Arrange the lines of the material as a JSON list of strings, one string per line and blank lines omitted, covering only the lines between the one containing "I will pos(108,202)." and the one containing "click(x=721, y=843)", inclusive.

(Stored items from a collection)

━━━━━━━━━━

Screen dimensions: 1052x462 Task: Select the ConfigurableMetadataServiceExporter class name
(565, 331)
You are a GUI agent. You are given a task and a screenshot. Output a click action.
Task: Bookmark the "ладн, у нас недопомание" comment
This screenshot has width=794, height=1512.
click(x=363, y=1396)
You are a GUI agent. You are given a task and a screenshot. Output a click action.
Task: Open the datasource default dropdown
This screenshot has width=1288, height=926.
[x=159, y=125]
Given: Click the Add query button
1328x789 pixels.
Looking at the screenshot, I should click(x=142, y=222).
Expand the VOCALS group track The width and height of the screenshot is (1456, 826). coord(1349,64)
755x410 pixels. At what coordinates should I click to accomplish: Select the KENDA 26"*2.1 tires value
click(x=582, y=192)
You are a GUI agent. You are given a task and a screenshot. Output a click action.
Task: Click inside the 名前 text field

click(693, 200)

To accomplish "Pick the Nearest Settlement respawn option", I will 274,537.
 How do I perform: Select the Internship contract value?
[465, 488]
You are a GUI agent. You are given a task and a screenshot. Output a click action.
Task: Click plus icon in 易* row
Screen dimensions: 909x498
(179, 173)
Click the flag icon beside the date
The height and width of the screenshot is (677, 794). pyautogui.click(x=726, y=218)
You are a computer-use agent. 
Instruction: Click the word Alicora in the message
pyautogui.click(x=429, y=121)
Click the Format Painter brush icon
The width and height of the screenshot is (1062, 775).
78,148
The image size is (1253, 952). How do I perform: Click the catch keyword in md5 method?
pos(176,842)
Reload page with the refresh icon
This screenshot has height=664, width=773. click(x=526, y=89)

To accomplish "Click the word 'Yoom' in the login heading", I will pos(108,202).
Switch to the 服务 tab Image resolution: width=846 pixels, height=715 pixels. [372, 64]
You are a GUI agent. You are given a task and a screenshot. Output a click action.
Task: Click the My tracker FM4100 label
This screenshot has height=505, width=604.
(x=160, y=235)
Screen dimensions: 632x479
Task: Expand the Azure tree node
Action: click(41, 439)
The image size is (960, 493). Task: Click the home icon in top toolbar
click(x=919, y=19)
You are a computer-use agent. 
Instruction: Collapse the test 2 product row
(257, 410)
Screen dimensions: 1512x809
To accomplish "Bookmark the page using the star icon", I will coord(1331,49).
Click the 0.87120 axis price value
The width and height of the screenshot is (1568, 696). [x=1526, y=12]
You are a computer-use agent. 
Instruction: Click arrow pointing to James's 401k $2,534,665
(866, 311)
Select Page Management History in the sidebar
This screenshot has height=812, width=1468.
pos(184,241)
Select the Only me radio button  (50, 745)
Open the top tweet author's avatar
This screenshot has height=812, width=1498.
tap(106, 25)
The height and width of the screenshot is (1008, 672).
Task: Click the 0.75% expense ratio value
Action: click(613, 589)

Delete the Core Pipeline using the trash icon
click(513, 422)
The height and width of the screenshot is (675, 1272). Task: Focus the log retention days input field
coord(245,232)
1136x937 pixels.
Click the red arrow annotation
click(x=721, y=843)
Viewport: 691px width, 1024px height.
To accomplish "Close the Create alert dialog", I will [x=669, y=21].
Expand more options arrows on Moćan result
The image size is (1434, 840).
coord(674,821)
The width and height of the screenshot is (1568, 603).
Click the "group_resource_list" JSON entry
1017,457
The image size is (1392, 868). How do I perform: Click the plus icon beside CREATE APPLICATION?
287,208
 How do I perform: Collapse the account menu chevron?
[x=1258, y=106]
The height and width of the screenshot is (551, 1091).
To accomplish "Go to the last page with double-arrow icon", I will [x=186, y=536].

━━━━━━━━━━

RESPONSE TO THE TASK:
[
  "To accomplish \"Click the word 'Yoom' in the login heading\", I will pos(108,202).",
  "Switch to the 服务 tab Image resolution: width=846 pixels, height=715 pixels. [372, 64]",
  "You are a GUI agent. You are given a task and a screenshot. Output a click action.",
  "Task: Click the My tracker FM4100 label",
  "This screenshot has height=505, width=604.",
  "(x=160, y=235)",
  "Screen dimensions: 632x479",
  "Task: Expand the Azure tree node",
  "Action: click(41, 439)",
  "The image size is (960, 493). Task: Click the home icon in top toolbar",
  "click(x=919, y=19)",
  "You are a computer-use agent. ",
  "Instruction: Collapse the test 2 product row",
  "(257, 410)",
  "Screen dimensions: 1512x809",
  "To accomplish \"Bookmark the page using the star icon\", I will coord(1331,49).",
  "Click the 0.87120 axis price value",
  "The width and height of the screenshot is (1568, 696). [x=1526, y=12]",
  "You are a computer-use agent. ",
  "Instruction: Click arrow pointing to James's 401k $2,534,665",
  "(866, 311)",
  "Select Page Management History in the sidebar",
  "This screenshot has height=812, width=1468.",
  "pos(184,241)",
  "Select the Only me radio button  (50, 745)",
  "Open the top tweet author's avatar",
  "This screenshot has height=812, width=1498.",
  "tap(106, 25)",
  "The height and width of the screenshot is (1008, 672).",
  "Task: Click the 0.75% expense ratio value",
  "Action: click(613, 589)",
  "Delete the Core Pipeline using the trash icon",
  "click(513, 422)",
  "The height and width of the screenshot is (675, 1272). Task: Focus the log retention days input field",
  "coord(245,232)",
  "1136x937 pixels.",
  "Click the red arrow annotation",
  "click(x=721, y=843)"
]